Former RBI governor and Chicago economist Raghuram Rajan, while in India to promote his new book The Third Pillar, spoke to two television channels. Earlier, Union finance minister Arun Jaitley had rubbished the concern raised by 108 economists about the reliability of data. MyNation spoke to economist Surjit S Bhalla where he said, while he was yet to complete his research on growth and job data, as of now the indicators from his study are positive.
New Delhi: Former RBI governor Raghuram Rajan on Tuesday expressed doubts over Indian economy growing at 7% when not enough jobs were being created and said the current cloud over the GDP numbers must be cleared by appointing an impartial body to look at the data.
However, Finance Minister Arun Jaitley has been stoutly defending the growth data saying an economy cannot be growing at 7-8% without creating jobs. He has also stated that no major social agitation indicates it hasn’t been jobless growth.
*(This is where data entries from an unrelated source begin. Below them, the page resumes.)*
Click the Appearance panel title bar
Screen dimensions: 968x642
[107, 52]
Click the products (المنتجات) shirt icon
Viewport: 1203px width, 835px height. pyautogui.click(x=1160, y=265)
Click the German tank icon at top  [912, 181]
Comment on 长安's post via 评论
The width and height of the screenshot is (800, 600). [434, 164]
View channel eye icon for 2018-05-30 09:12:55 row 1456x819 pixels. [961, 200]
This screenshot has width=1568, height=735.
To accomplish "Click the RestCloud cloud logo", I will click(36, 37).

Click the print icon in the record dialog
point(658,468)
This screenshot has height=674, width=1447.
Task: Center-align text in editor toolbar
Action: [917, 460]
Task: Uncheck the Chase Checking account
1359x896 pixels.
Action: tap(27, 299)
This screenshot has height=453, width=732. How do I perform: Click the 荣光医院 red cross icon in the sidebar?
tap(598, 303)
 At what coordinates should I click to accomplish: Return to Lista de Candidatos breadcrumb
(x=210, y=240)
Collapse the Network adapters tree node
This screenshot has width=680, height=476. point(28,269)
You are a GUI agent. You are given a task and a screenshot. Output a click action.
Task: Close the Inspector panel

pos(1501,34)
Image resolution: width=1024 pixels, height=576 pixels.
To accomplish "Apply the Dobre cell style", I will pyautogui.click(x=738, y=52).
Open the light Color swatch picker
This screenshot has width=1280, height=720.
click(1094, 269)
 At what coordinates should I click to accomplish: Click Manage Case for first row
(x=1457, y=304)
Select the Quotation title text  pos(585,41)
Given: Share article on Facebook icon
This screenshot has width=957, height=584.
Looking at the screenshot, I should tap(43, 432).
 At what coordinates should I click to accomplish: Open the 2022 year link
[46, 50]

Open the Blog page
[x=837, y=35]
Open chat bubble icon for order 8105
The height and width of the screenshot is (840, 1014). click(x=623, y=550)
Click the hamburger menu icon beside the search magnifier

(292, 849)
Economist Surjit S Bhalla, who has been doing a thorough research on the subject — including a comparison with the data of the UPA 1 years — told MyNation it is too early to reach a conclusion. He is looking at the investment rates across the UPA and NDA years.
When asked about the data on jobs, Bhalla said, “We have got to get the government to release the relevant data.”
“I am very confident of the analysis I have done on the basis of the report,” Bhalla said.
Rajan himself admitted, while speaking to a television news channel, he had no idea what statistics are pointing at currently and “a revamp” was needed “to really figure out what India’s true growth rate is”.
“I know one minister (in the Narendra Modi government) has said (that) how can we be growing at 7% and not have jobs. Well, one possibility is that we are not growing at 7%,” he told the channel. He did not name the minister.
Bhalla says there was certainly a “mess-up” in the job data. “They selected people during the sampling after the first stage where everybody is listed. The second stage was done on the basis of education. The first rule of economics is that you never stratify, never select on the basis of an endogenous variable,” he said. While saying education does affect labour force, he said the data so arrived at may be fuzzy.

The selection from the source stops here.